Everyone these days knew me as Artie Fact, connecting problems with problem solvers.

            They call me a fixer.

            It’s accurate enough.

            People with the skills to get things done, it turns out they’re usually pretty shitty planners. You give’em a plan to execute, and that’s fine, they’ll get it done. But if something goes sideways, a lot of them need mommy or daddy to come in and bail them out of their jam. They also want to know every little detail of what you’re doing, down the shoe make and model your people are wearing. The smart fixer’s response to that is ‘hell no.’  

By stark contrast, people with problems, well, they generally don’t care too much how a problem goes away, only that it does, and the only detail they care about is ‘when.’ Back when I’d been a merc for hire, I’d realized early on that that while fixers were a dime a dozen, good fixers were the difference between a merc retired into an early grave and a merc living long enough to become a living legend.

            As Speck, I’d done a decent number of gigs, many of which were borderline acts of madness. I quickly learned which fixers in Smokeland I would consider gigs from, and which ones were going to end up being deathtraps, and it turned out fixers who weren’t sending their teams in with the best intel didn’t last too long in the game.

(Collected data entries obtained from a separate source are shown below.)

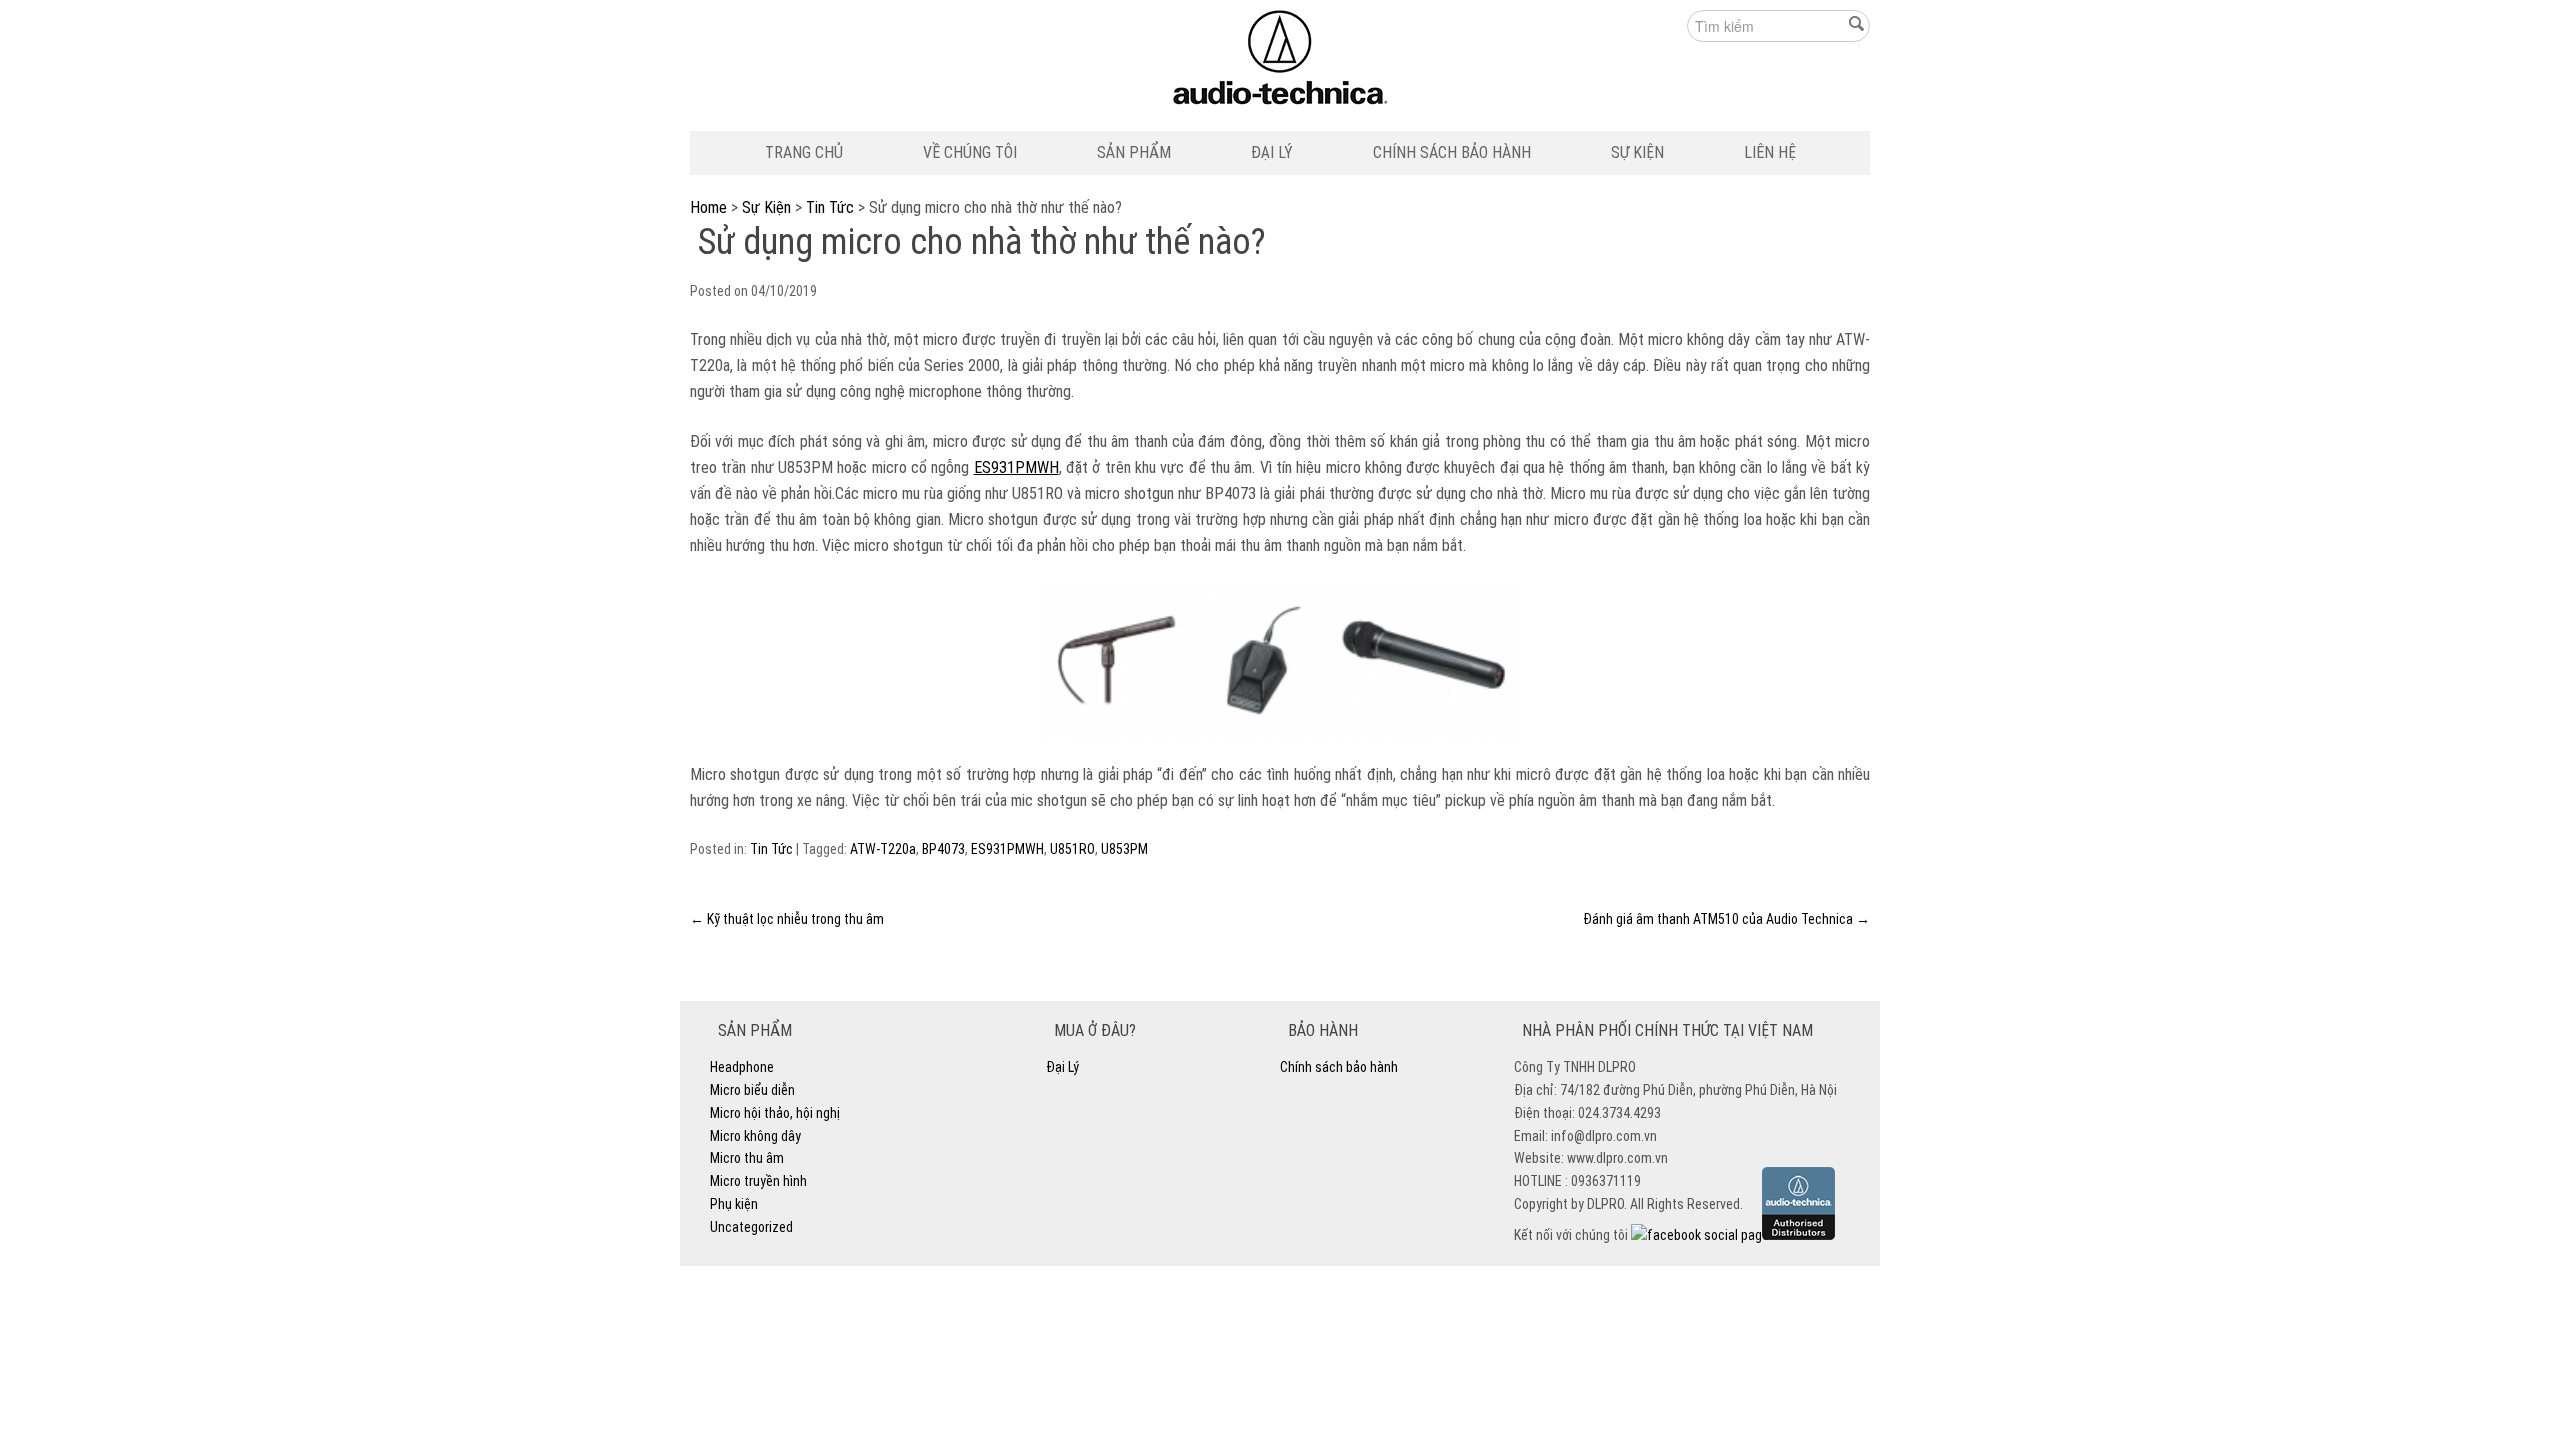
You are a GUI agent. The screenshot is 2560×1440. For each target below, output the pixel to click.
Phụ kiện (734, 1204)
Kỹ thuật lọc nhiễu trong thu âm (787, 919)
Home (708, 207)
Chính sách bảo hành (1452, 152)
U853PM (1124, 849)
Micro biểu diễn (752, 1090)
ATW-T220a (883, 849)
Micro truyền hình (758, 1181)
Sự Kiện (1637, 152)
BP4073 (943, 849)
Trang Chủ (804, 152)
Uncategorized (751, 1227)
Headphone (742, 1067)
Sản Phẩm (1134, 152)
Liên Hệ (1770, 152)
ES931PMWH (1016, 467)
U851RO (1072, 849)
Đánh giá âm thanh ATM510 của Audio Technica (1726, 919)
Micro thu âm (747, 1158)
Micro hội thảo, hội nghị (775, 1113)
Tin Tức (830, 207)
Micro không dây (755, 1136)
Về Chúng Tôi (970, 152)
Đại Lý (1272, 152)
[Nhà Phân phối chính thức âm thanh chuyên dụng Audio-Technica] (1280, 62)
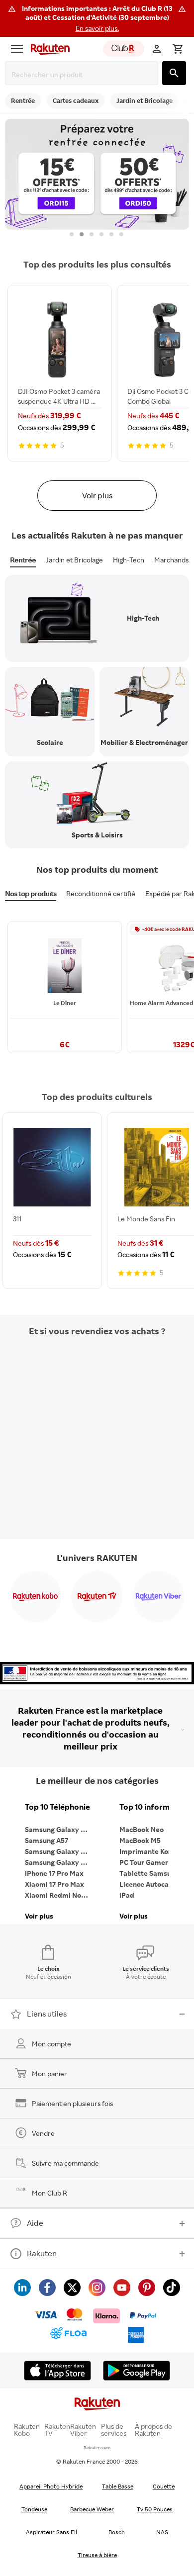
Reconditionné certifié (100, 893)
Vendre (43, 2133)
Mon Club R (49, 2193)
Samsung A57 (46, 1840)
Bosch (116, 2532)
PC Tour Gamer (143, 1862)
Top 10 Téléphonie (57, 1807)
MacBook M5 (140, 1840)
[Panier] (177, 48)
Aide (35, 2223)
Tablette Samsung (149, 1873)
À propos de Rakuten (153, 2430)
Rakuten (42, 2253)
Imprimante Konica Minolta (154, 1851)
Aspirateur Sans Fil (51, 2532)
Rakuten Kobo (27, 2430)
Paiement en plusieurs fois (72, 2103)
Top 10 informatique (154, 1807)
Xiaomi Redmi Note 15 (60, 1895)
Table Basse (117, 2486)
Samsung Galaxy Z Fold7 (60, 1862)
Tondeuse (34, 2509)
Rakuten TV (57, 2430)
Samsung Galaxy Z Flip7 (60, 1851)
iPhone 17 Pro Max (54, 1873)
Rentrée (23, 559)
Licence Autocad (146, 1884)
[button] (97, 18)
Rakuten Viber (83, 2430)
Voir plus (97, 495)
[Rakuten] (48, 49)
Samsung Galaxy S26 (59, 1829)
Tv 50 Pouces (155, 2509)
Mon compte (51, 2043)
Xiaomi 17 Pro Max (54, 1884)
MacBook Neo (141, 1829)
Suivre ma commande (65, 2163)
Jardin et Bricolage (74, 559)
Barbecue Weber (92, 2509)
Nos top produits (30, 893)
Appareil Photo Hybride (51, 2486)
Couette (164, 2486)
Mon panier (49, 2073)
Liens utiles (47, 2014)
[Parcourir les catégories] (17, 48)
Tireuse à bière (97, 2555)
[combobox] (83, 74)
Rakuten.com (97, 2447)
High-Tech (128, 559)
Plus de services (113, 2430)
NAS (162, 2532)
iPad (126, 1895)
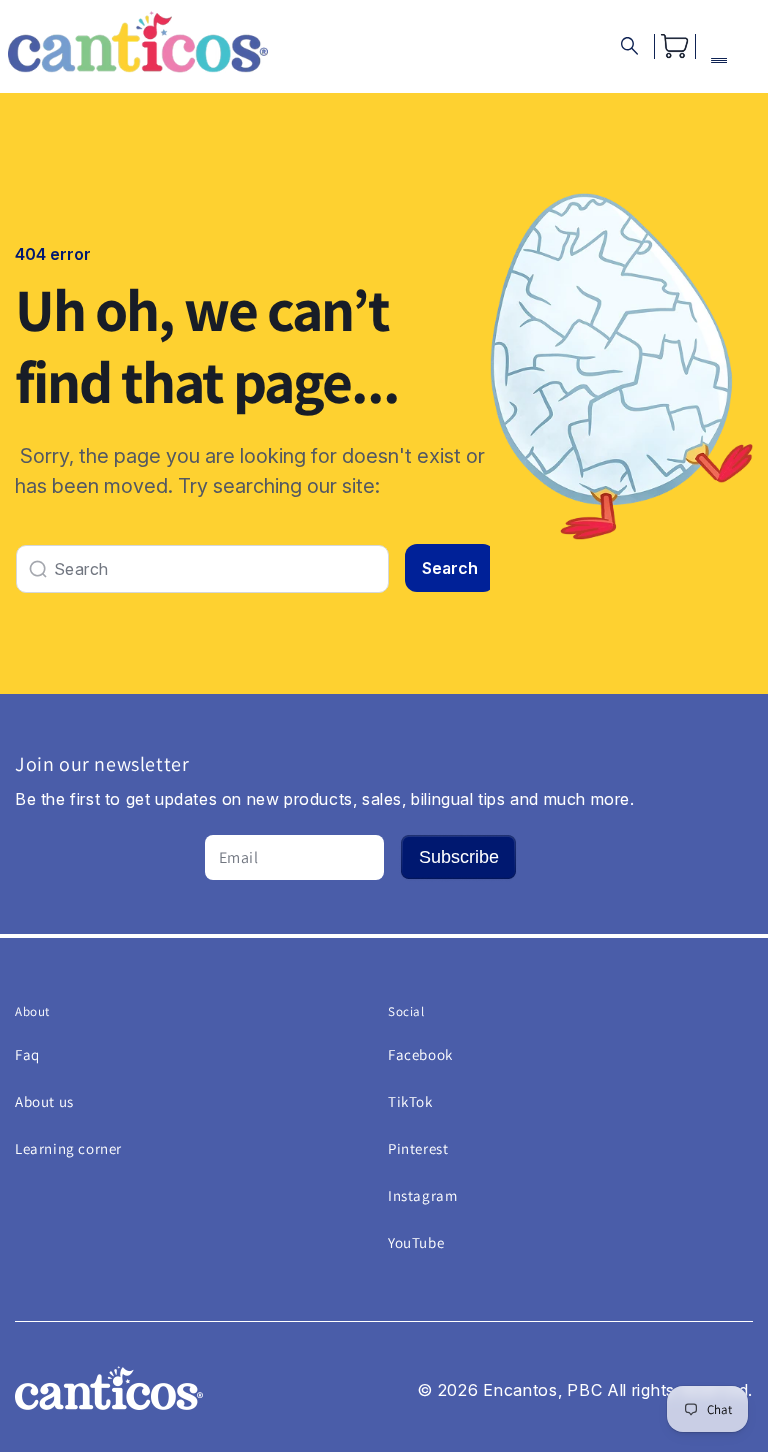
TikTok (410, 1101)
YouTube (416, 1242)
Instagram (422, 1195)
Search (450, 568)
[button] (629, 46)
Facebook (420, 1054)
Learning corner (68, 1148)
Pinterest (418, 1148)
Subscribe (459, 857)
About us (44, 1101)
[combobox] (202, 569)
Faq (27, 1054)
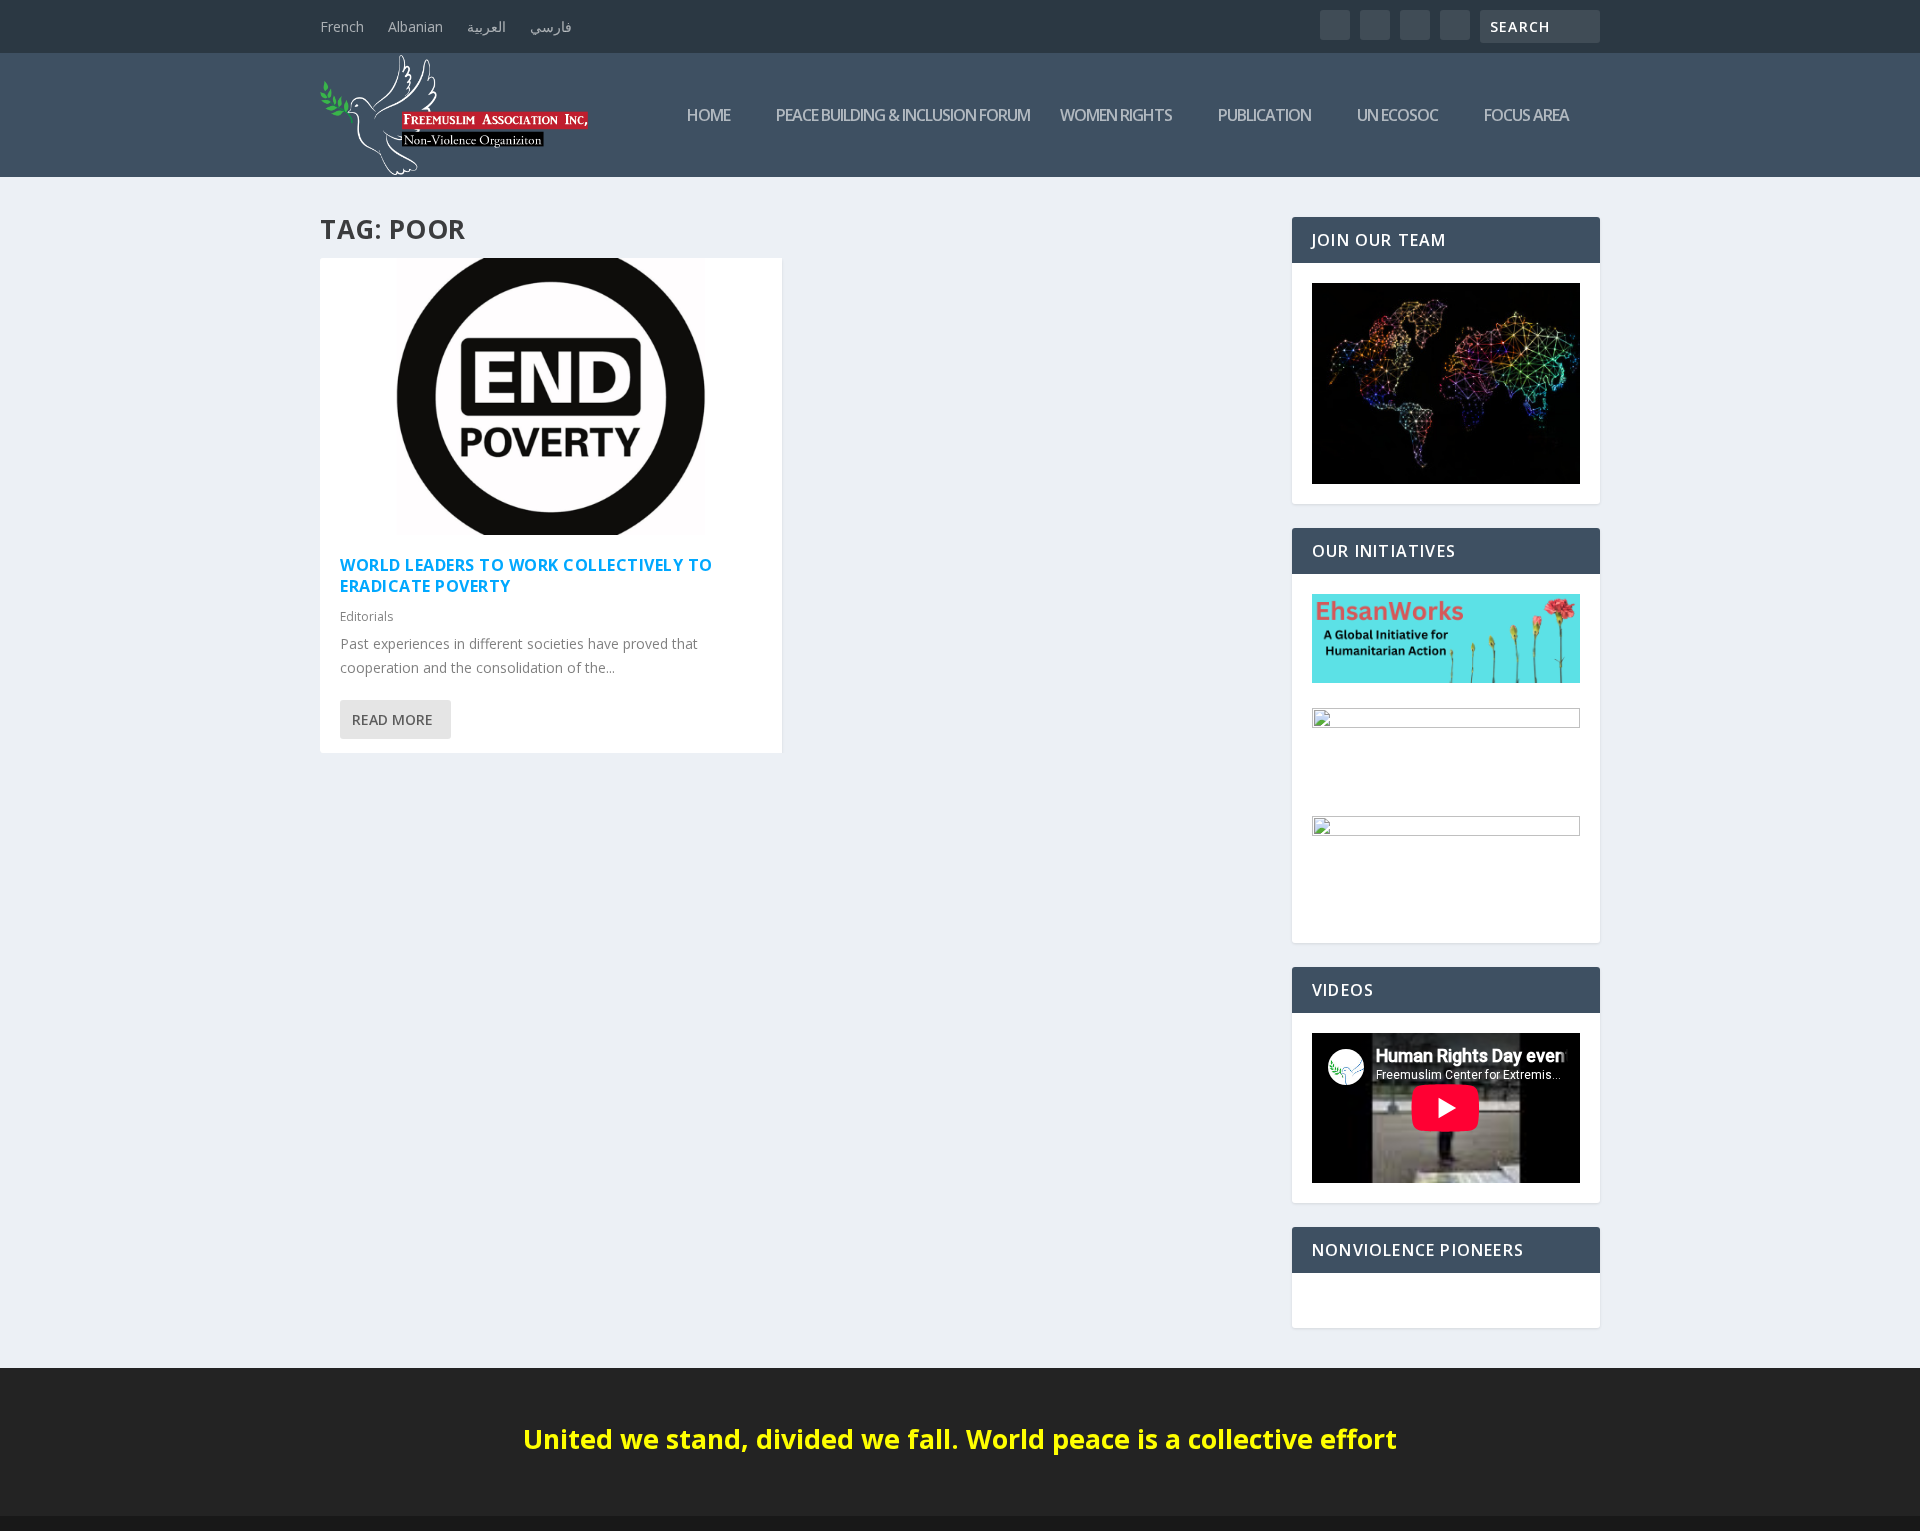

            When I was a young wet-behind-the-ears merc, the fixer I trusted the most was an older Korean woman named Koh-D. She liked me because I was dependable, adaptable and didn’t complain too much. I liked her because it felt like she contingency plans for damn near everything, and her level of paranoia had kept me alive a couple of times when things had gone tits up and I’d been the last man standing of a team that had started the night with four or five on it.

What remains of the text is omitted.